When using the potential kernel, by removing the scale invariance boolean and the dbl_layer kernel, i managed to reduce the error:

@@ -1405,8 +1405,8 @@ void laplace_grad(T* r_src, int src_cnt, T* v_src, int dof, T* r_trg, int trg_cn
 template<class T> const Kernel<T>& LaplaceKernel<T>::potential(){
-  static Kernel<T> potn_ker=BuildKernel<T, laplace_poten<T,1>, laplace_dbl_poten<T,1> >("laplace"     , 3, std::pair<int,int>(1,1),
-      NULL,NULL,NULL, NULL,NULL,NULL, NULL,NULL, &laplace_vol_poten<T>);
+  static Kernel<T> potn_ker=BuildKernel<T, laplace_poten<T,1> >("laplace"     , 3, std::pair<int,int>(1,1),
+      NULL,NULL,NULL, NULL,NULL,NULL, NULL,NULL,NULL,false);
   return potn_ker;
 }
 template<class T> const Kernel<T>& LaplaceKernel<T>::gradient(){
@@ -1418,8 +1418,8 @@ template<class T> const Kernel<T>& LaplaceKernel<T>::gradient(){

 template<> inline const Kernel<double>& LaplaceKernel<double>::potential(){
   typedef double T;
-  static Kernel<T> potn_ker=BuildKernel<T, laplace_poten<T,2>, laplace_dbl_poten<T,2> >("laplace"     , 3, std::pair<int,int>(1,1),
-      NULL,NULL,NULL, NULL,NULL,NULL, NULL,NULL, &laplace_vol_poten<double>);
+  static Kernel<T> potn_ker=BuildKernel<T, laplace_poten<T,2> >("laplace"     , 3, std::pair<int,int>(1,1),
+      NULL,NULL,NULL, NULL,NULL,NULL, NULL,NULL,NULL,false);
   return potn_ker;
 }
 template<> inline const Kernel<double>& LaplaceKernel<double>::gradient(){

gives

Maximum Absolute Error:21.2006
Maximum Relative Error:0.0541196

PS: I am runing on mac OS and compiled with

./configure MPICXX=mpic++ CXX=icpc CC=icc F77=ifort CXXFLAGS="-mavx -g -std=c++11" CFLAGS="-mavx -g" FFLAGS="-mavx -g" --with-openmp-flag="qopenmp" --with-fftw-include="${FFTW_INC}" --with-fftw-lib="-mkl" --with-blas="-mkl" --with-lapack="-mkl" --disable-doxygen-doc --disable-doxygen-dot --disable-doxygen-html

where FFTW_INC refers to the the include dir of MKL/fftw

dmalhotra commented 6 years ago
  1. rsqrt_approx_intrin is less accurate (_mm_rsqrt_ps).
  2. You need to manually delete the precomputed files after making changes to the kernel function.

How these relate to your observations:

thomasgillis commented 6 years ago

Thank you very much for the detailed information.
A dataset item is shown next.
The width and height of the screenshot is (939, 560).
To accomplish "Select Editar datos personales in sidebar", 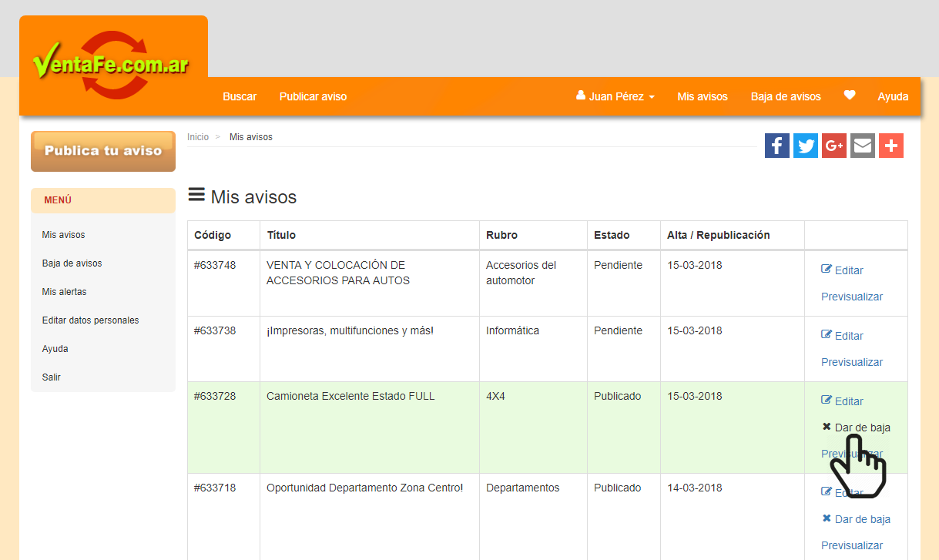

Helped a lot! Is it possible to disable the Precomp_XX writing using some flags?

dmalhotra commented 6 years ago

There is no option to disable writing the precomputed file, but you can hack it. You can use the configure option --with-precomp-dir="some-dir-path" to specify the directory where the file is stored. If you give a path which doesn't exist, then the file can not be written.